- ACTIVITY: Copy the records word for word, starting at the very beginning and ending with the line that contains "coordinates (2526, 594).".
[[ DATASET CONTENT open ]]
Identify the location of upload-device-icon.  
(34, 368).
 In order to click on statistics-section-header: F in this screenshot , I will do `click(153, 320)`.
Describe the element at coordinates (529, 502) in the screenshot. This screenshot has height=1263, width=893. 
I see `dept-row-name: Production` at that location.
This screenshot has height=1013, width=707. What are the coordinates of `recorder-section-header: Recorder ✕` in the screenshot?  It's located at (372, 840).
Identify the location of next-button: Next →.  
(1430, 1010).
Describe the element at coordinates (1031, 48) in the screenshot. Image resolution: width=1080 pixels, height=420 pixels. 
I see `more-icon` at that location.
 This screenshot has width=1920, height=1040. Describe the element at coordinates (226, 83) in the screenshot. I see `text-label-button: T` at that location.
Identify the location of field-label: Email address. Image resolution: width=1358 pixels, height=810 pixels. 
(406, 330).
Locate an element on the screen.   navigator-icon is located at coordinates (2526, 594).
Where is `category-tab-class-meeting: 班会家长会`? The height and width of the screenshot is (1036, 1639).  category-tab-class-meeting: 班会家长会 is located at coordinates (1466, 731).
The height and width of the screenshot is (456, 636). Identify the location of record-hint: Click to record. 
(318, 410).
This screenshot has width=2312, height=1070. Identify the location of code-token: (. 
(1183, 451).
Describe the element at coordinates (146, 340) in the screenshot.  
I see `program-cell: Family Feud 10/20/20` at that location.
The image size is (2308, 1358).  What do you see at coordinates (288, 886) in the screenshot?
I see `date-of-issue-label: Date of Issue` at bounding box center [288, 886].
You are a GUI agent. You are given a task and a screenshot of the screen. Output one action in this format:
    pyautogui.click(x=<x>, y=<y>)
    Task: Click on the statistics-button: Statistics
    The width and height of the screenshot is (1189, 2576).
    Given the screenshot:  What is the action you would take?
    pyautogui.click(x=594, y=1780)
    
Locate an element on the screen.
[[ DATASET CONTENT closed ]]
- TASK ANSWER:
Identify the location of upload-device-icon.  
(34, 368).
 In order to click on statistics-section-header: F in this screenshot , I will do `click(153, 320)`.
Describe the element at coordinates (529, 502) in the screenshot. This screenshot has height=1263, width=893. 
I see `dept-row-name: Production` at that location.
This screenshot has height=1013, width=707. What are the coordinates of `recorder-section-header: Recorder ✕` in the screenshot?  It's located at (372, 840).
Identify the location of next-button: Next →.  
(1430, 1010).
Describe the element at coordinates (1031, 48) in the screenshot. Image resolution: width=1080 pixels, height=420 pixels. 
I see `more-icon` at that location.
 This screenshot has width=1920, height=1040. Describe the element at coordinates (226, 83) in the screenshot. I see `text-label-button: T` at that location.
Identify the location of field-label: Email address. Image resolution: width=1358 pixels, height=810 pixels. 
(406, 330).
Locate an element on the screen.   navigator-icon is located at coordinates (2526, 594).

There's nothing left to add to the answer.